Parmi les espèces les plus connues, on retrouve :
- la baudroie ou poisson-lanterne (Oneirodes eschrichtii) ;
- le poisson-vipère de Sloane (Chauliodus sloani) ;
- la hache d’argent diaphane ;
- la donzelle (Typhlonus nasus) ;
- le poisson-fouet ;
- le Sladenia Shaefersi ;
- le grandgousier-pélican ;
- le requin lanterne (Etmopteridae) ;
- le requin-lutin (Mitsukurina owstoni) ;
- le calamar géant (Architeuthis dux) ;
et d’autres encore.
Quelle alimentation pour les poissons abyssaux ?
Sans lumière naturelle et dans des eaux dont la température oscille généralement entre 2 et 6 °C, la croissance du phytoplancton est quasi inexistante. Alors, que mangent ces créatures des grands fonds ? La première hypothèse est qu’ils se nourrissent mutuellement ou en s’auto-consomment, comme on le voit souvent dans d’autres zones océaniques. Leur alimentation comprend également des zooplanctons et des micro-organismes.
D’autre part, ils se nourrissent fréquemment de débris dérivant de la surface, tels que des excréments ou des carcasses. Par exemple, lorsqu’un cadavre de grande taille comme une baleine dérive dans ces profondeurs, il sert de ressource alimentaire pour une multitude d’espèces charognardes. Les restes, qu’il s’agisse de la peau, de la graisse ou des os, sont dévorés par des anguilles, des crustacés, des vers, et des mollusques qui colonisent rapidement la carcasse. Un seul gros corps peut nourrir toute une communauté pendant plusieurs années.
Certains poissons ont aussi la capacité de remonter modestement vers les couches plus supérieures de l’océan pour se nourrir, mais ces déplacements sont rares en raison des conditions extrêmes et de la forte pression à ces profondeurs.
Et si l’on ne trouve ni cadavres ni zooplancton ?
Lorsque les ressources organiques sont rares ou dispersées, ces poissons doivent parcourir de longues distances pour trouver leur nourriture. Leur morphologie leur permet de relever ces défis, avec notamment de grandes dents pour déchiqueter ou briser les coquilles. Le poisson-ogre, par exemple, possède des mandibules exceptionnellement volumineuses en proportion de sa taille. Certains spécimens, comme le grandgousier-pélican, ont une grande bouche sans dents, capable d’avaler de très grosses proies. La capacité d’agrandir leur estomac ou leur œsophage leur permet d’ingérer de la nourriture en plusieurs fois. Beaucoup de poissons abyssaux peuvent allonger leur corps pour avaler de grandes proies, tout en utilisant des organes lumineux comme la baudroie pour attirer des petits poissons ou mollusques, grâce à leur photophore.

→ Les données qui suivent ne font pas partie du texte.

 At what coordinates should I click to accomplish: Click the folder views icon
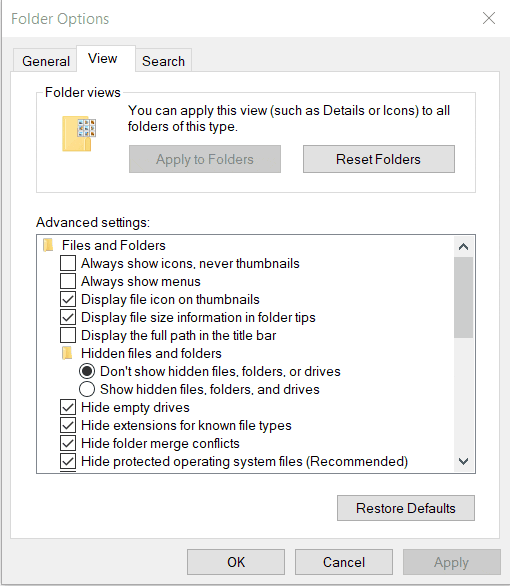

La rareté de la nourriture implique que ces poissons peuvent passer de longues périodes sans manger, établissant une stratégie d’adaptation. Il semblerait que certains, notamment les poissons-lézards et les grenadiers, puissent survivre jusqu’à 6 mois voire plus en jeûne complet. Leur foie joue un rôle crucial dans le stockage d’énergie, permettant à ces organismes à métabolisme lent de supporter des périodes de pénurie alimentaire. Leur métabolisme étant naturellement ralenti, leur consommation de nutriments est également beaucoup moins rapide que chez d’autres espèces, leur conférant une étonnante capacité d’endurance face aux conditions extrêmes.